Cuban surrealist Wifredo Lam fetches record price
Lam was heavily influenced by surrealism and santeria
A painting by Cuban surrealist artist Wifredo Lam fetched a record personal price at a Latin American art sale at auctioneers Sotheby's in New York.
An unnamed South American collector paid $4.5m (£2.9m) for Lam's 1944 Idol (Oya/Divinite de l'Air et de la mort), well above the $2m-3m guide price.
Demand was also high for Venezuelan artists, such as Armando Reveron.
But Diego Rivera's 1939 painting Girl in Blue and White, considered the main attraction, remained unsold.
The work by the Mexican artist had been expected to sell at a price between $4m and $6m.
In contrast, Lam's piece, which had been in private hands since 1947, sold for more than double the previous top price for his paintings.
Lam, who died in 1982, was of mixed race heritage.
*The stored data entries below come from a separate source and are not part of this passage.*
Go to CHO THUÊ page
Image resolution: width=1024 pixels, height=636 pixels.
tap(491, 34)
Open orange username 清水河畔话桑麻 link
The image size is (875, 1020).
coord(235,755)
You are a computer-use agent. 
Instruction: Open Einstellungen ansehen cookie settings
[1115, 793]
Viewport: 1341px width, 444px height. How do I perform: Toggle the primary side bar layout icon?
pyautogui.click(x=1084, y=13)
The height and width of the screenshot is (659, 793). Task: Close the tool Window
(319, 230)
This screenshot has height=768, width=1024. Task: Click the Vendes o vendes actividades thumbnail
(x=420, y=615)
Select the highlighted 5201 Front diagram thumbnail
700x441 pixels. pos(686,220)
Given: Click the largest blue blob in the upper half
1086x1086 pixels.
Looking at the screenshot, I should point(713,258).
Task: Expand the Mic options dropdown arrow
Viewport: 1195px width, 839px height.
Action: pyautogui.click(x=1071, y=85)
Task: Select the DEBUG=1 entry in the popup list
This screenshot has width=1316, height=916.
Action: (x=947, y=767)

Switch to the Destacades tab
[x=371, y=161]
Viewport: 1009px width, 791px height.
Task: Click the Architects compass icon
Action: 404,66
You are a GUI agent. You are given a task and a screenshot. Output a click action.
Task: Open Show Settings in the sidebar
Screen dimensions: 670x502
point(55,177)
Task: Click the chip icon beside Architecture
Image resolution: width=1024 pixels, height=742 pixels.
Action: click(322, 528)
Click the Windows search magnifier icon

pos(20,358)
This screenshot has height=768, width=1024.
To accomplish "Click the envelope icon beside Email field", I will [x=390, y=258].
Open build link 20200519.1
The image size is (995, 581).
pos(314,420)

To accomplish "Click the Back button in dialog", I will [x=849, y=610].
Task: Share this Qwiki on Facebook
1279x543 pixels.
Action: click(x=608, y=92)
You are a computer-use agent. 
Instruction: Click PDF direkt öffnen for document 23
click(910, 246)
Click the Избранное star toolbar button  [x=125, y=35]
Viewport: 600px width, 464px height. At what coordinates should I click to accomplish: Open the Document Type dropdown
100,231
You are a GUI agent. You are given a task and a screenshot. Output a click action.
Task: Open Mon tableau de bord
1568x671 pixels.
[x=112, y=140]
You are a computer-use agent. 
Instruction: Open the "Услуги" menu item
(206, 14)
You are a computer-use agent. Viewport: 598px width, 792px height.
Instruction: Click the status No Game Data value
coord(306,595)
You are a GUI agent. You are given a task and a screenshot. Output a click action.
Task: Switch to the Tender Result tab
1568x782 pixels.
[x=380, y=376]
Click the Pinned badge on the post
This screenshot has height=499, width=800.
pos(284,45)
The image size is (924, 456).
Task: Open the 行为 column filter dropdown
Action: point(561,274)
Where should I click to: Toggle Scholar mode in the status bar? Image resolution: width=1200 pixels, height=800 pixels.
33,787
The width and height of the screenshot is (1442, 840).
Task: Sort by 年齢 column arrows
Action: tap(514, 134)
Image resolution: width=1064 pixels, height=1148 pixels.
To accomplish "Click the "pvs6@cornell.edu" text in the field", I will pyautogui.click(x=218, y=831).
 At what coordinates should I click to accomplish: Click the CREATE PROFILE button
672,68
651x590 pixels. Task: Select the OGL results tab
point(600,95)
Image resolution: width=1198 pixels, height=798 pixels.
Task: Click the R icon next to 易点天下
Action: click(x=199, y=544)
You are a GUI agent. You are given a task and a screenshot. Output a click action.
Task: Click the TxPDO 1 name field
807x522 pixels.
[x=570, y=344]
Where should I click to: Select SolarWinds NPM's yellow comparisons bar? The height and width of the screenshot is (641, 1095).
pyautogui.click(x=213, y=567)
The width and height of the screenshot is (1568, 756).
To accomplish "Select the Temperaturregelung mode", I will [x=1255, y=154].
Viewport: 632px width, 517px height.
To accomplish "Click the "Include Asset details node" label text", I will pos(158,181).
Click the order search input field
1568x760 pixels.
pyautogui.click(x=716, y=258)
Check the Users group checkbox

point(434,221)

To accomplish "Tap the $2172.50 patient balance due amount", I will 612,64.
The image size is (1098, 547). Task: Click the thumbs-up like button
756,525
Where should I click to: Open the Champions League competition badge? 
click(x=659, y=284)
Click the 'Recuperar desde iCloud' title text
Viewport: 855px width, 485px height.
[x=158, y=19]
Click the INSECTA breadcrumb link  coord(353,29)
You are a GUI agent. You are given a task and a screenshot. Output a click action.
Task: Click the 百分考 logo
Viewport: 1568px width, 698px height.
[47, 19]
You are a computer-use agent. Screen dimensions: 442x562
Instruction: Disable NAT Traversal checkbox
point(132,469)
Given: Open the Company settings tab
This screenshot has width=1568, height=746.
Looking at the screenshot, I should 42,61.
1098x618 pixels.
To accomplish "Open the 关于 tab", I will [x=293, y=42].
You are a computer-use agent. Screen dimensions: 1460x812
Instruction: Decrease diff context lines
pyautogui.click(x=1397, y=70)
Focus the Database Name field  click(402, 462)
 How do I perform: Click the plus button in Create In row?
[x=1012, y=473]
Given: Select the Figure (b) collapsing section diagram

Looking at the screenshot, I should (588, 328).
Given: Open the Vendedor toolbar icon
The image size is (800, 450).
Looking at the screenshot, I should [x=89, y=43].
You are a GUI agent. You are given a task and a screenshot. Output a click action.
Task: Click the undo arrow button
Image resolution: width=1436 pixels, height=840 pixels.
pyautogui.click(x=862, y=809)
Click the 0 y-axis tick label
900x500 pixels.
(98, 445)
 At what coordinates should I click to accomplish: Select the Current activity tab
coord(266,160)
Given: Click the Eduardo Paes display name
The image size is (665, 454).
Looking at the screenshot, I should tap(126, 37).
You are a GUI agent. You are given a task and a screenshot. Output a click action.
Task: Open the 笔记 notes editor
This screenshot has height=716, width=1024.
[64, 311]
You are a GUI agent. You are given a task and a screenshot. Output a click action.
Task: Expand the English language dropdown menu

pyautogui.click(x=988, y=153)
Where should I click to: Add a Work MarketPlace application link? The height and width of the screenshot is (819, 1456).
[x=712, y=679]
His father was Chinese and his mother was of African, European and indigenous Cuban descent.
He was heavily influenced both by surrealism and by santeria, an Afro-Caribbean religion based on Yoruba and Roman Catholic beliefs.
Wednesday's auction, with sales totalling $21.8m, was Sotheby's best result for an evening sale of Latin American art to date.
It follows a similar sale at Christie's, another auction house, on Tuesday that set 33 individual records for artists from the region, with total sales of $27.7m.